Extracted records
+ + +

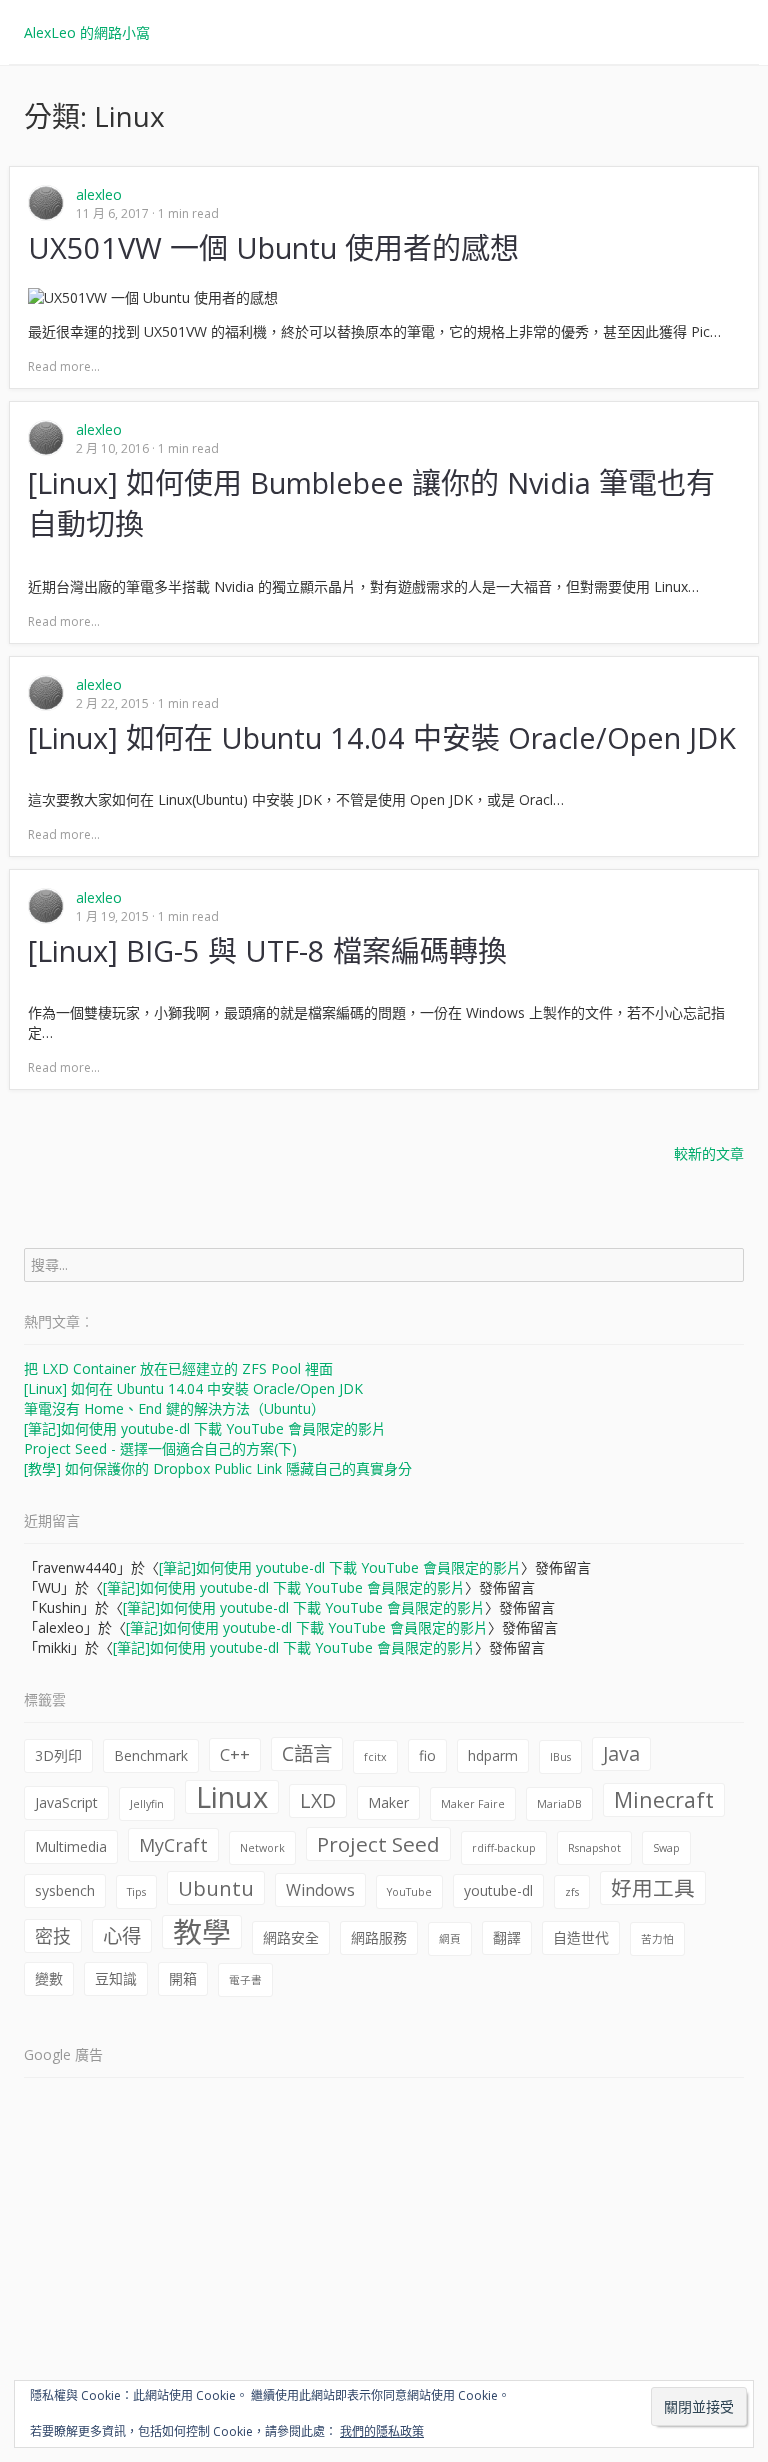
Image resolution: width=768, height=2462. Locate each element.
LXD (318, 1800)
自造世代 (581, 1937)
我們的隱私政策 (382, 2431)
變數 (49, 1978)
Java (621, 1753)
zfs (572, 1892)
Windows (320, 1890)
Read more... (64, 366)
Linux (232, 1797)
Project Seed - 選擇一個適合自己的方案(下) (160, 1448)
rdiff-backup (504, 1848)
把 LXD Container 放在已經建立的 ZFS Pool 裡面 (178, 1368)
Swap (666, 1848)
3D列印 (58, 1755)
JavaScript (66, 1802)
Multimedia (71, 1846)
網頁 (450, 1939)
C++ (235, 1755)
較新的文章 (709, 1153)
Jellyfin (147, 1804)
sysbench (65, 1890)
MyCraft (173, 1845)
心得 (122, 1935)
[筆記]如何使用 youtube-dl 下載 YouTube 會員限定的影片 (205, 1428)
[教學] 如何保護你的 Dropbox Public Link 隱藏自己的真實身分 (218, 1468)
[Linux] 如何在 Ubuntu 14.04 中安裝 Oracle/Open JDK (193, 1388)
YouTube (409, 1892)
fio (427, 1755)
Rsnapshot (594, 1848)
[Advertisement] (384, 2232)
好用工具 (653, 1888)
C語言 (307, 1753)
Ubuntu (216, 1888)
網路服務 (379, 1937)
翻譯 (507, 1937)
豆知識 (116, 1978)
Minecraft (664, 1799)
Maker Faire (473, 1804)
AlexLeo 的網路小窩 (87, 32)
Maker (388, 1802)
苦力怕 (657, 1939)
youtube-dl (498, 1890)
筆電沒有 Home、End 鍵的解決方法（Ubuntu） (174, 1408)
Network (262, 1848)
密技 (53, 1936)
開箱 (183, 1978)
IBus (560, 1757)
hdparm (493, 1755)
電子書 (245, 1980)
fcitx (375, 1757)
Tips (136, 1892)
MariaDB (559, 1804)
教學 (202, 1932)
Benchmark (151, 1755)
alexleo (99, 194)
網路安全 (291, 1937)
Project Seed (378, 1844)
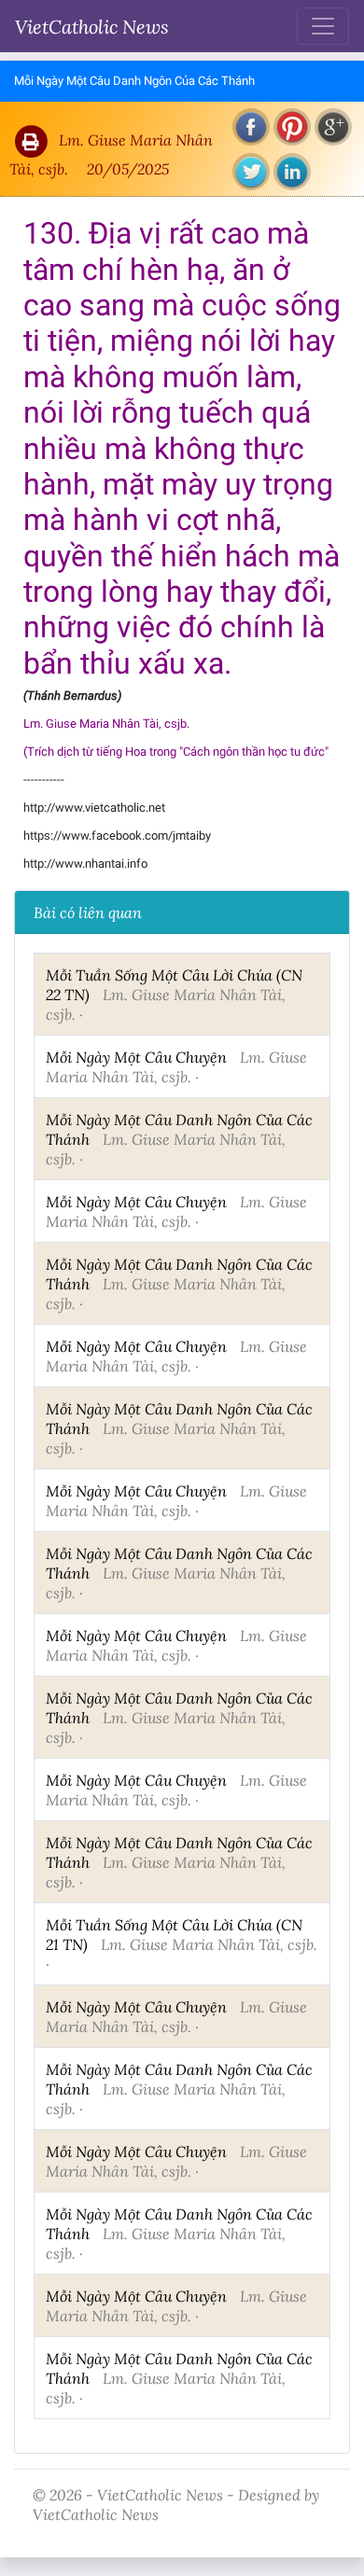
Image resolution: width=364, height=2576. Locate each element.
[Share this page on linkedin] (292, 171)
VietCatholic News (92, 26)
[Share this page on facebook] (251, 127)
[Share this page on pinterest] (292, 127)
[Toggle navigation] (323, 26)
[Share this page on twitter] (251, 171)
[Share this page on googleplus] (333, 127)
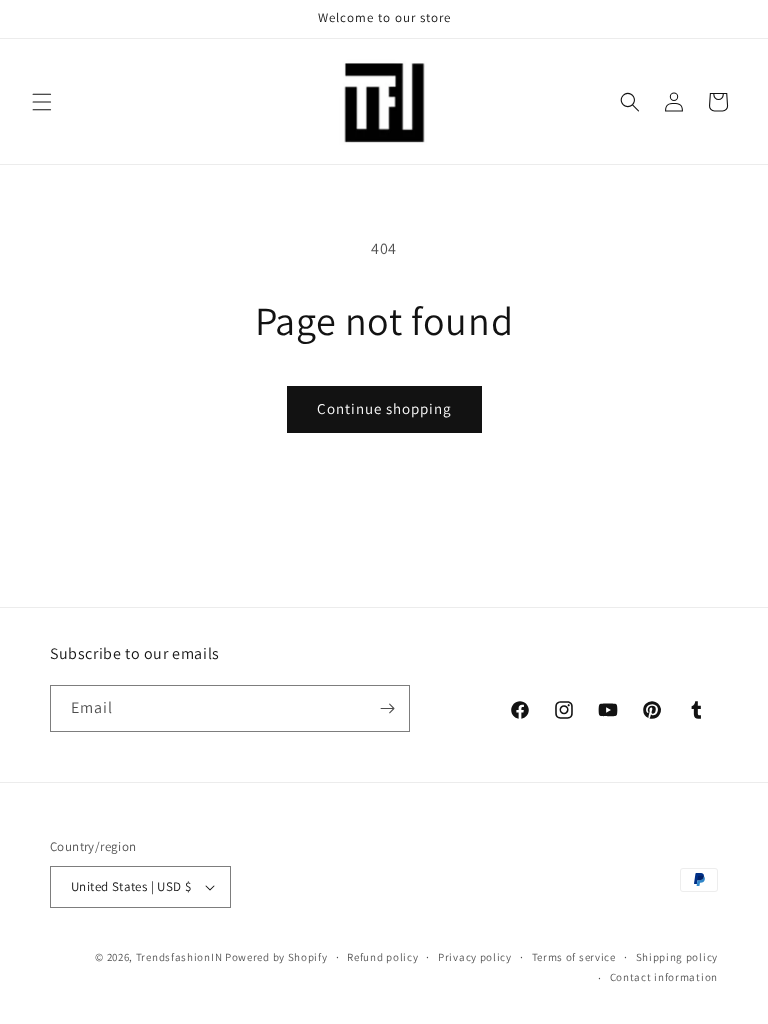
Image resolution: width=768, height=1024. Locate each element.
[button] (42, 102)
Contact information (664, 977)
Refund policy (382, 957)
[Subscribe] (387, 708)
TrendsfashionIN (179, 957)
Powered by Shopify (276, 957)
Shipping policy (677, 957)
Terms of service (574, 957)
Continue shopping (384, 408)
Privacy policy (475, 957)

+ + +

Output the span from the line with "Swap (666, 1848)" through the last line of the data, inclusive and exact, and omit every picture.

§ **Answer box**
Swap (666, 1848)
3D列印 (58, 1755)
JavaScript (66, 1802)
Multimedia (71, 1846)
網頁 (450, 1939)
C++ (235, 1755)
較新的文章 (709, 1153)
Jellyfin (147, 1804)
sysbench (65, 1890)
MyCraft (173, 1845)
心得 (122, 1935)
[筆記]如何使用 youtube-dl 下載 YouTube 會員限定的影片 (205, 1428)
[教學] 如何保護你的 Dropbox Public Link 隱藏自己的真實身分 (218, 1468)
[Linux] 如何在 Ubuntu 14.04 中安裝 Oracle/Open JDK (193, 1388)
YouTube (409, 1892)
fio (427, 1755)
Rsnapshot (594, 1848)
[Advertisement] (384, 2232)
好用工具 (653, 1888)
C語言 (307, 1753)
Ubuntu (216, 1888)
網路服務 (379, 1937)
翻譯 (507, 1937)
豆知識 (116, 1978)
Minecraft (664, 1799)
Maker Faire (473, 1804)
AlexLeo 的網路小窩 (87, 32)
Maker (388, 1802)
苦力怕 (657, 1939)
youtube-dl (498, 1890)
筆電沒有 Home、End 鍵的解決方法（Ubuntu） (174, 1408)
Network (262, 1848)
密技 (53, 1936)
開箱 (183, 1978)
IBus (560, 1757)
hdparm (493, 1755)
電子書 (245, 1980)
fcitx (375, 1757)
Tips (136, 1892)
MariaDB (559, 1804)
教學 (202, 1932)
Benchmark (151, 1755)
alexleo (99, 194)
網路安全 (291, 1937)
Project Seed (378, 1844)
Image resolution: width=364, height=2576. Locate each element.
[Share this page on linkedin] (292, 171)
VietCatholic News (92, 26)
[Share this page on facebook] (251, 127)
[Share this page on pinterest] (292, 127)
[Toggle navigation] (323, 26)
[Share this page on twitter] (251, 171)
[Share this page on googleplus] (333, 127)
Image resolution: width=768, height=1024. Locate each element.
[button] (42, 102)
Contact information (664, 977)
Refund policy (382, 957)
[Subscribe] (387, 708)
TrendsfashionIN (179, 957)
Powered by Shopify (276, 957)
Shipping policy (677, 957)
Terms of service (574, 957)
Continue shopping (384, 408)
Privacy policy (475, 957)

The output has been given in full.